Train ban inflames smokers' passions

THEY looked like unlikely demonstrators. Cuff-linked, trilby hatted, a briefcase in one hand, an overcoat hung over the other.

They even admitted as much. 'This is the first demonstration I've ever been on,' said one. 'It is the first subject I have ever felt passionate about.' The tips of his fingers revealed the extent of his passion. They were stained nicotine yellow.

As of 1 January, smoking is being progressively banned on many Network SouthEast trains, including the Kent Coast route. Angered at the decision, which demonstrators claim is authoritarian and 'discriminatory', 30 or so commuters have scraped together a smoking collective in an attempt to reclaim their old territory - the third carriage from the end of the 8.24am from Tonbridge to Charing Cross.

The commuters say their law-breaking tactics are a last resort.
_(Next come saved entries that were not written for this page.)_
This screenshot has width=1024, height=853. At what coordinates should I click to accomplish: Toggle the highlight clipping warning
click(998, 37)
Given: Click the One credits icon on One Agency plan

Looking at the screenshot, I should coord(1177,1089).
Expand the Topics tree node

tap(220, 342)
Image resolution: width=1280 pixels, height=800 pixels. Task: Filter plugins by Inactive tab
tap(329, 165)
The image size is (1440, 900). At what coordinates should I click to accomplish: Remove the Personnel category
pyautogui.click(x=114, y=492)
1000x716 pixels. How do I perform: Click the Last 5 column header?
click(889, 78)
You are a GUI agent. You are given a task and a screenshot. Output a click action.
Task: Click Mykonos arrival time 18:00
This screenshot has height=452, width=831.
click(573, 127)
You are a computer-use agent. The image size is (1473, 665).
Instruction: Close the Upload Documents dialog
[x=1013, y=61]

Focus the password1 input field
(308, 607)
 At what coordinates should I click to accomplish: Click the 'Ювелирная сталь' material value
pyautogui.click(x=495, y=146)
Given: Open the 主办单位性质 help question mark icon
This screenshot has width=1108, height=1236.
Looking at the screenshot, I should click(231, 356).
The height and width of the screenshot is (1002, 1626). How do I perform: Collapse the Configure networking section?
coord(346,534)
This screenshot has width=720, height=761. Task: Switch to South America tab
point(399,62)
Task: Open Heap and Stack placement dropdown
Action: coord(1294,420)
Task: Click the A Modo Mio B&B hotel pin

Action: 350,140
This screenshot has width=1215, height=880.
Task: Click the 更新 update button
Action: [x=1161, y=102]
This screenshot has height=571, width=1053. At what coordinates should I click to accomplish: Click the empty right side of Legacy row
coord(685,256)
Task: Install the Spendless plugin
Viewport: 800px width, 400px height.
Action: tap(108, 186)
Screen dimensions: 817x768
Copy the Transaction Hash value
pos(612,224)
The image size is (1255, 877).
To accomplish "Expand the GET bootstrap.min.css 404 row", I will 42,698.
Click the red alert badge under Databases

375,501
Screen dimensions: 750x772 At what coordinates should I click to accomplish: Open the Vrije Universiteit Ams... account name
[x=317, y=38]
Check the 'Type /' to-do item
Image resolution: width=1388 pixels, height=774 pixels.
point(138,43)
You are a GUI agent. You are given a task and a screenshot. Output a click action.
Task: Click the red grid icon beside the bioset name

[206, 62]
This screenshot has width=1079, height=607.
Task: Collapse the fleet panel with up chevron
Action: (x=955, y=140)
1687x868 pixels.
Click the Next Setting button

They have tried petitioning - with one commuter collecting 150 signatures in four days - but Network SouthEast has been unresponsive. 'They didn't even acknowledge my efforts,' Gordon Leak, a commuter who usually enjoys two cigarettes on the 40- minute ride, said.

'I pay pounds 2,000 a year for my train ticket and yet here they are taking away my right to smoke on some kind of whim. The custom of this carriage of smokers alone is worth pounds 100,000 a year to Network SouthEast. The least they can do is set aside one carriage in twelve for people who wish to smoke.'

For the purpose of the 8.24am rebellion, a poster had been propped up against the window of the third carriage. 'Give smokers their space,' it said. 'This is a customer designated smoking area.' Inside, self-conscious commuters smoked more than twice their usual ration.

'It has been a jolly ride,' Lord Harris of High Cross, who had been invited by Forest - a smokers rights group financed by the tobacco industry - said. 'We have had non-smokers joining us just to give a bit of support. At one point the guard came along and said: 'It is my job to tell you that you are in a non-smoking department.' We explained that we were asserting out libertarian rights and he said: 'That is all right, sir. I quite understand. I'm a smoker too,' and walked away.

'The point we are trying to make is that the majority doesn't have to rule the roost. People should remember this is a free society.'

A spokesman from Network SouthEast said the company had no intention of reversing its decision to ban smoking. 'Our policy of non-smoking reduces the cost of maintaining and cleaning the trains,' he said.